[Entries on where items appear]
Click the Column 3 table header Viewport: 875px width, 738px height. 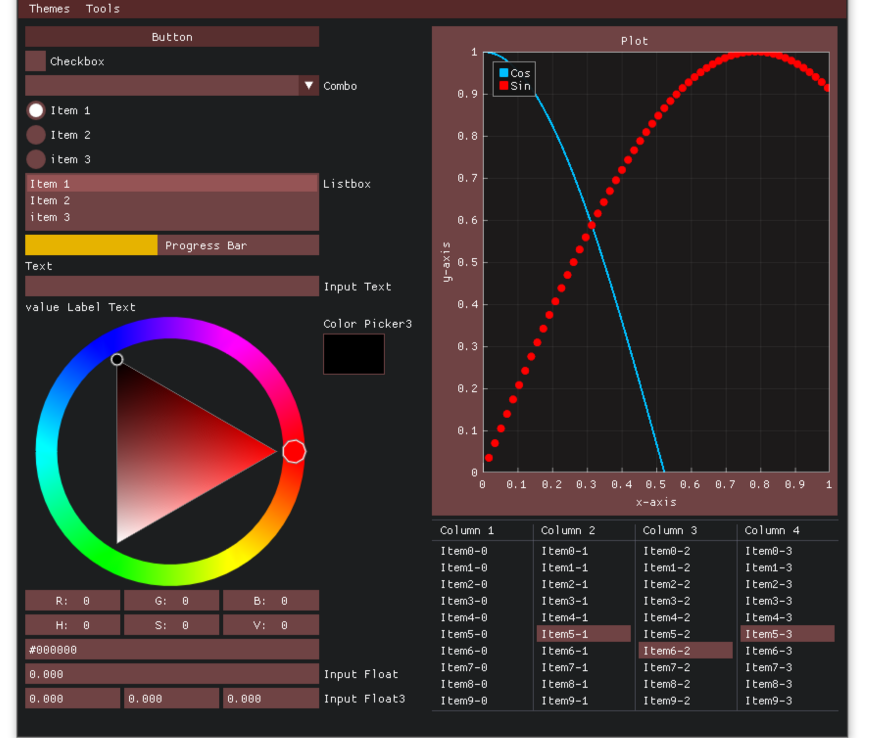[670, 530]
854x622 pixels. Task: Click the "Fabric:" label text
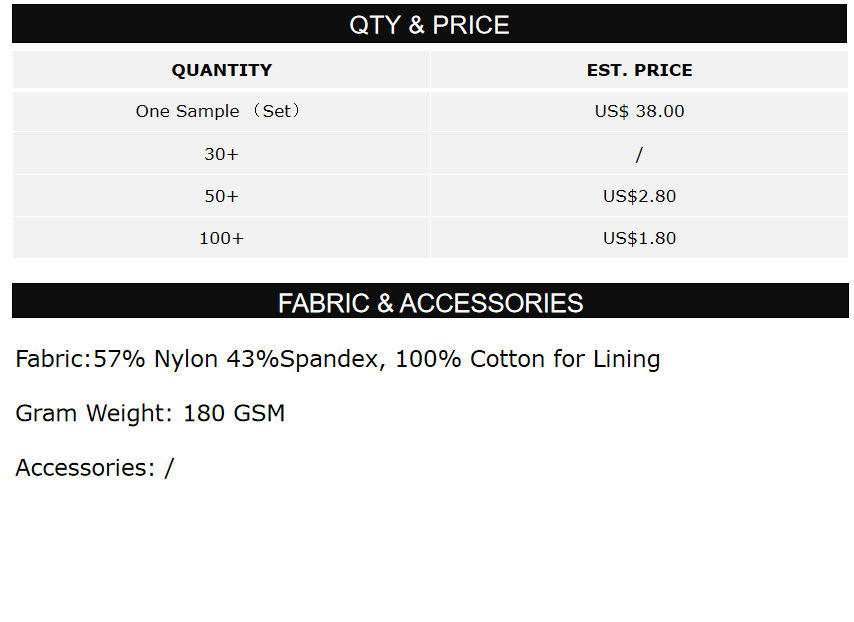click(53, 359)
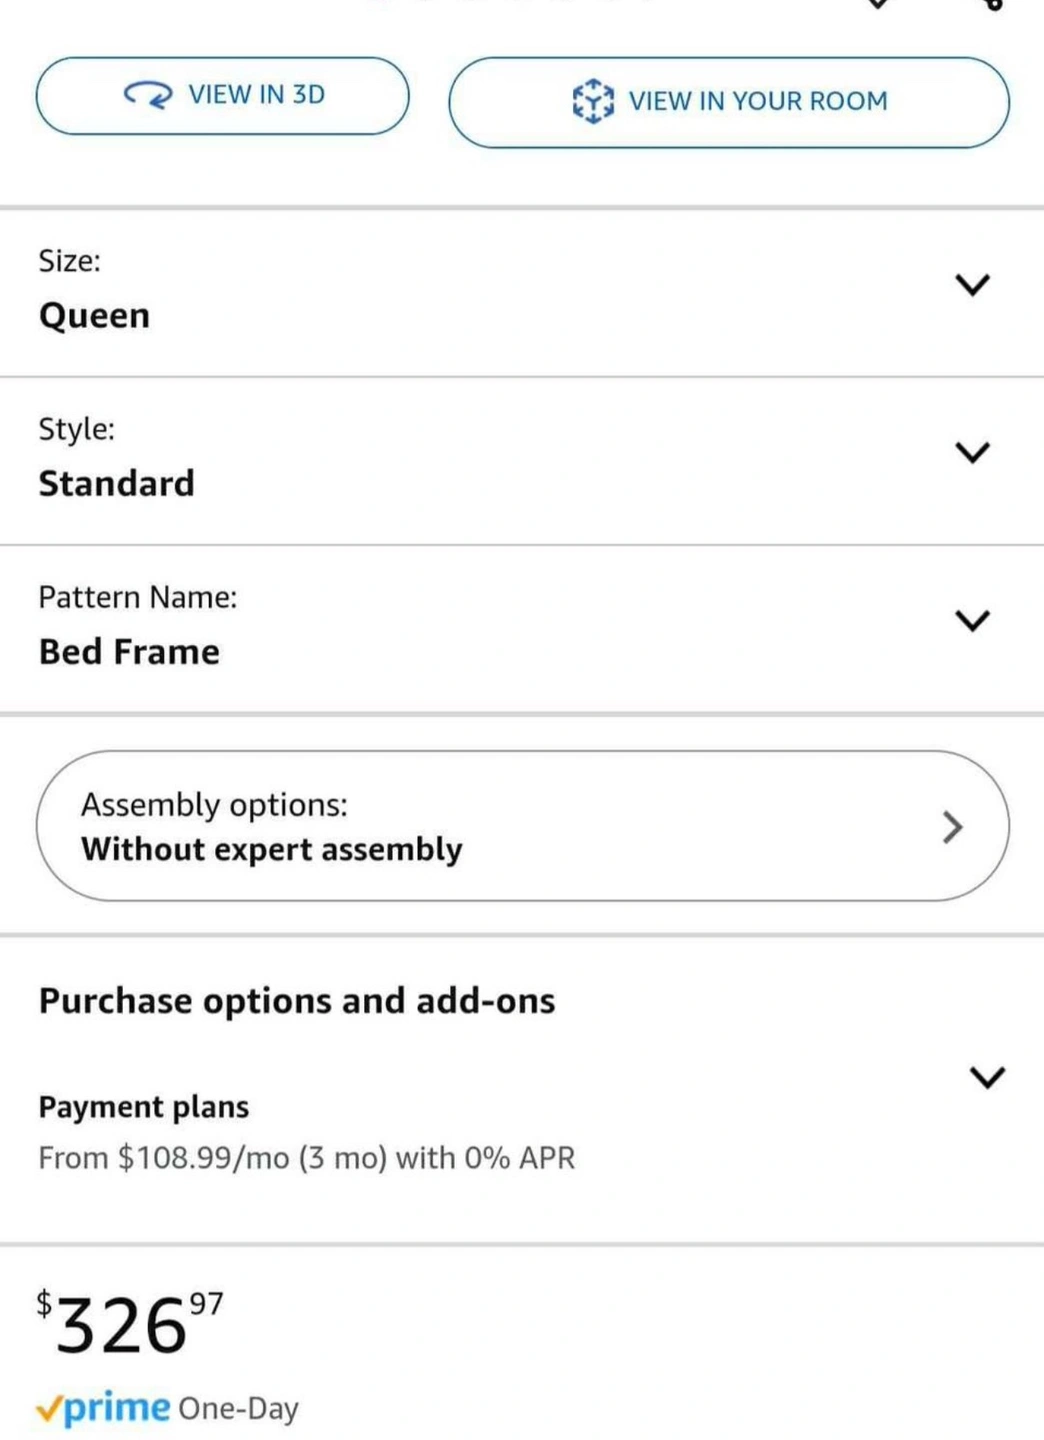Expand the Style dropdown chevron
Image resolution: width=1044 pixels, height=1440 pixels.
click(x=972, y=453)
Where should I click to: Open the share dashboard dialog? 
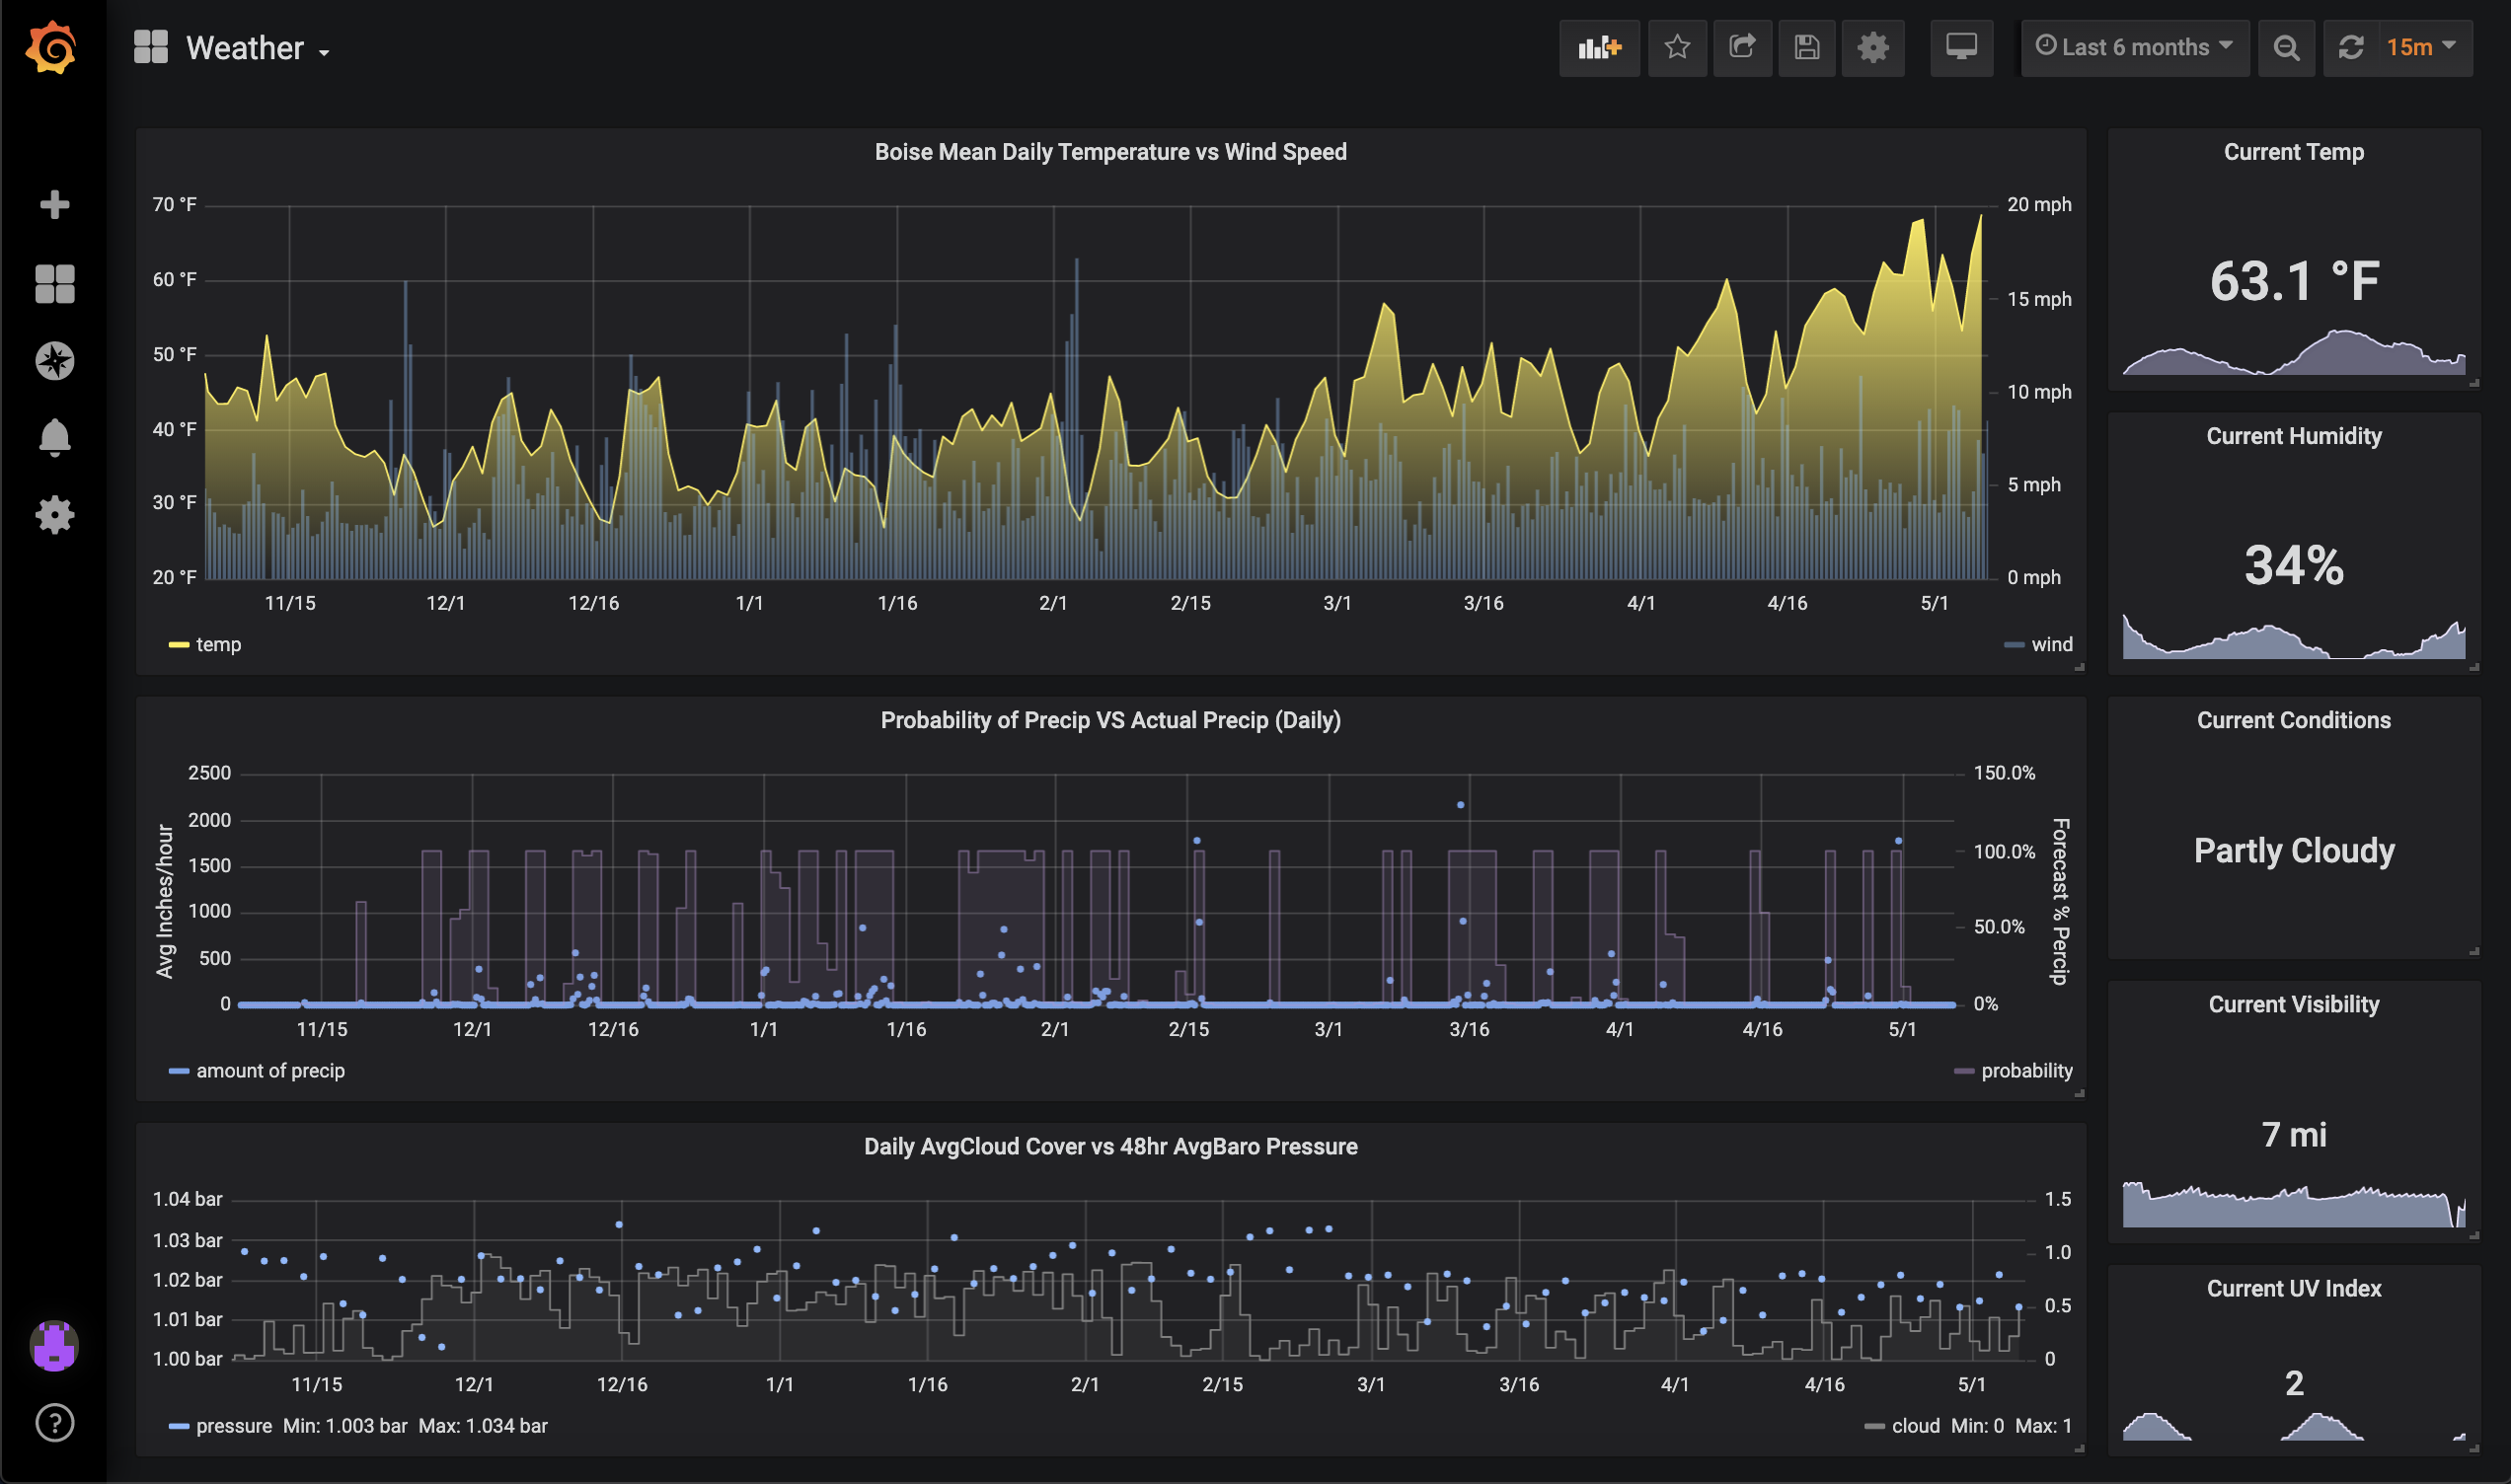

> _Task description_
Write out the data word for word, starting with the line that contains "854x622 pixels. Task: Click" and continuing through the end of the data. Leave out the pictures.

> _Answer for this exercise_
854x622 pixels. Task: Click the "Fabric:" label text
click(53, 359)
Expand the Style dropdown chevron
Image resolution: width=1044 pixels, height=1440 pixels.
click(x=972, y=453)
Where should I click to: Open the share dashboard dialog? 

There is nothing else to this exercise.